**What the exercise asks**
Rewrite the records from the start through the line containing "pos(30,207)", inclusive, keeping the request lines unchanged and scaling every coordinate in the answers by 0.75, rounded to whole numbers with halves rounded up.
══ Records supplied
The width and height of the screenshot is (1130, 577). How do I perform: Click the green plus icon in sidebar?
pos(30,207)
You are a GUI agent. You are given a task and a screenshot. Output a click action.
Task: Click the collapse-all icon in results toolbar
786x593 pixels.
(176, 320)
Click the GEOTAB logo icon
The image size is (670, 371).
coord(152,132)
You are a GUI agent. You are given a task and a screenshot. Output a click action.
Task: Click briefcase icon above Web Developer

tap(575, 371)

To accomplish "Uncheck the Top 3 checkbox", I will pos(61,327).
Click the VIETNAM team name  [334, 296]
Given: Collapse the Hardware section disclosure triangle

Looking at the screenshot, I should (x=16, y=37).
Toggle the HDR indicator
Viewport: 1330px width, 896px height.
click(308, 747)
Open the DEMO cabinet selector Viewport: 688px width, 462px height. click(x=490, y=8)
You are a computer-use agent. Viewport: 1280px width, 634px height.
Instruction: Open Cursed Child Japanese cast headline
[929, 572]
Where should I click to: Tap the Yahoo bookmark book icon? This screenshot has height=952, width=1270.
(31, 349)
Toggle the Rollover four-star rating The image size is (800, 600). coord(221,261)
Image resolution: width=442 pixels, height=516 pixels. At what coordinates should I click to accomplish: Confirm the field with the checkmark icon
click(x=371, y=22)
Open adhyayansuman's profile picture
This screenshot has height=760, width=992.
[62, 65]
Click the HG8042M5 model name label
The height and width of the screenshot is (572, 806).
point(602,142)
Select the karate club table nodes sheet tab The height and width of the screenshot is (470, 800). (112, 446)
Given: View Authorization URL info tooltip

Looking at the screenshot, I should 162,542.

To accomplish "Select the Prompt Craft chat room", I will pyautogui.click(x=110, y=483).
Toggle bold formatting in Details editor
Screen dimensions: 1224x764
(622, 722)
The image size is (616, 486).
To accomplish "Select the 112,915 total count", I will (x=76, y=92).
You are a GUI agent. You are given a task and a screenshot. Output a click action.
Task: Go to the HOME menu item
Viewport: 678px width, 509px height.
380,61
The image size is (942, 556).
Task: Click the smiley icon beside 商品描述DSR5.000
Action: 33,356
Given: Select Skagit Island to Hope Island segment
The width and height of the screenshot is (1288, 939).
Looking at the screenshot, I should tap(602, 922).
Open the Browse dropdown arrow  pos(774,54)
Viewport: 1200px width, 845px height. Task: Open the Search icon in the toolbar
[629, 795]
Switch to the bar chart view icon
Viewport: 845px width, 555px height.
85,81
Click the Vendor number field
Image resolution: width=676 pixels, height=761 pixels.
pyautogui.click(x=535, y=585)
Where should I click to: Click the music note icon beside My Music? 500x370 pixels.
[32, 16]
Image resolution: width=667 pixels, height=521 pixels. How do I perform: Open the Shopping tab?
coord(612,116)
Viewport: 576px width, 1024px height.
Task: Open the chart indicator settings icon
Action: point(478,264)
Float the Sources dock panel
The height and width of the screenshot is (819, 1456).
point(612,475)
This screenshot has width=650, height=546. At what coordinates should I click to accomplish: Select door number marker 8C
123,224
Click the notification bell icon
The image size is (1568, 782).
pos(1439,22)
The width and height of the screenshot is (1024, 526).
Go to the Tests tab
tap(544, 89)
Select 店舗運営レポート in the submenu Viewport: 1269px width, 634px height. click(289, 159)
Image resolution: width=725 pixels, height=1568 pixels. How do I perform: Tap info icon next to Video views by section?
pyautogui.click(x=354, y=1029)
════
**Reply to the task**
The width and height of the screenshot is (1130, 577). How do I perform: Click the green plus icon in sidebar?
pos(23,155)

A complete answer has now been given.